Purpose
The deubiquitinating enzymes (DUBs) have been linked to cancer initiation and progression. Although ubiquitin-specific protease 33 (USP33) represents a significant factor in regulating various tumor cell behaviors, its specific biological functions and precise mechanisms in esophageal squamous cell carcinoma (ESCC) progression remain unclear.
Methods
The expressions of USP33 mRNA in GEO databases, clinical ESCC samples, and USP33 protein were analyzed using bioinformatics, RT-PCR, and immunohistochemistry, respectively. Using Kaplan–Meier survival curves, the log-rank test was used to determine the cumulative survival rate. Western blotting was used to determine indicated protein expression. The cell biological functions were evaluated by cell growth assay, transwell, cell adhesion, and cell spreading assay, respectively. The interaction between USP33 and integrins was detected by immunoprecipitation, and the deubiquitination was performed by deubiquitination assay. The metastatic ability was checked by tail vein injection.
Results
A significant positive correlation was found between USP33 expression and clinical TNM stage, T classification, and poor prognosis in patients with ESCC. USP33 promoted laminin-dependent adhesion, spreading, and migration of ESCC cells but not their proliferation.

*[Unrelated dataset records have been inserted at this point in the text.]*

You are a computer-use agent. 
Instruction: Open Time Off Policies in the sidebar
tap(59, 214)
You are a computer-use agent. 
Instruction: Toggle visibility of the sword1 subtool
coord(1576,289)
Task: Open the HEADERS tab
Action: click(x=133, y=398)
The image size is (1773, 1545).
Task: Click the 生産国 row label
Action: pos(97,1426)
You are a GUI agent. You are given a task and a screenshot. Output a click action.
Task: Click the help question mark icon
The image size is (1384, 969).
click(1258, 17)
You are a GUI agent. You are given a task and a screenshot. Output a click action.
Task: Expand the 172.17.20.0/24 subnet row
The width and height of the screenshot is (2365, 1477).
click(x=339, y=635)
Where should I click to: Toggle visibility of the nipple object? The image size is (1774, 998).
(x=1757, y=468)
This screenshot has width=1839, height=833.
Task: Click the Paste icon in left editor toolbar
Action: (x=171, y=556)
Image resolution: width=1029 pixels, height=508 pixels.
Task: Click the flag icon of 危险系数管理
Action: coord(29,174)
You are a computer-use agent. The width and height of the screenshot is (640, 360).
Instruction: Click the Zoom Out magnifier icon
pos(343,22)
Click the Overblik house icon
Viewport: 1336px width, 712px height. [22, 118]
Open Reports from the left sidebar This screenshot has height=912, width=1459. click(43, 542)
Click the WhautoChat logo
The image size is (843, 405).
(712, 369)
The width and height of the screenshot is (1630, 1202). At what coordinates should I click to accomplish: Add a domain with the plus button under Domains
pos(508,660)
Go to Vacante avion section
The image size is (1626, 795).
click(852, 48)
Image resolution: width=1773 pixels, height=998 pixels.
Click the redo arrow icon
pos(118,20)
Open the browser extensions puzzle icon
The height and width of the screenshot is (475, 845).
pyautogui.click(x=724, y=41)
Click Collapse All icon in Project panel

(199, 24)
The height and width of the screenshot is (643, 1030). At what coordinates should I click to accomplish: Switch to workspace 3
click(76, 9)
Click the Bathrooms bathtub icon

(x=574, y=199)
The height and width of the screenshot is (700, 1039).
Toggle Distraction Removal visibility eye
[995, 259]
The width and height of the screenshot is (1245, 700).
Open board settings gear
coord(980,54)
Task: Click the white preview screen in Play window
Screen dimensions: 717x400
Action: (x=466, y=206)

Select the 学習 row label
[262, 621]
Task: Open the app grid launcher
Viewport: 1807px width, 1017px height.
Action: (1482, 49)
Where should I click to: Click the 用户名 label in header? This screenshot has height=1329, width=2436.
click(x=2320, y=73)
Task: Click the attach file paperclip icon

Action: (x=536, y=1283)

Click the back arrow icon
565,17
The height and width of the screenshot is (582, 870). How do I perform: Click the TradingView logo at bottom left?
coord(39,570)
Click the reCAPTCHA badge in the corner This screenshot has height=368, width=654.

Mechanistically, USP33 mediates cell migration through binding, deubiquinating, and stabilizing integrin α6. USP33 knockdown could inhibit ESCC cell migration and metastasis majorly through integrin α6.
Conclusion
This study reveals a novel mechanism of USP33 in promoting laminin-dependent ESCC cell migration and metastasis through integrin α6, suggesting that USP33 may be a promising target for treating ESCC.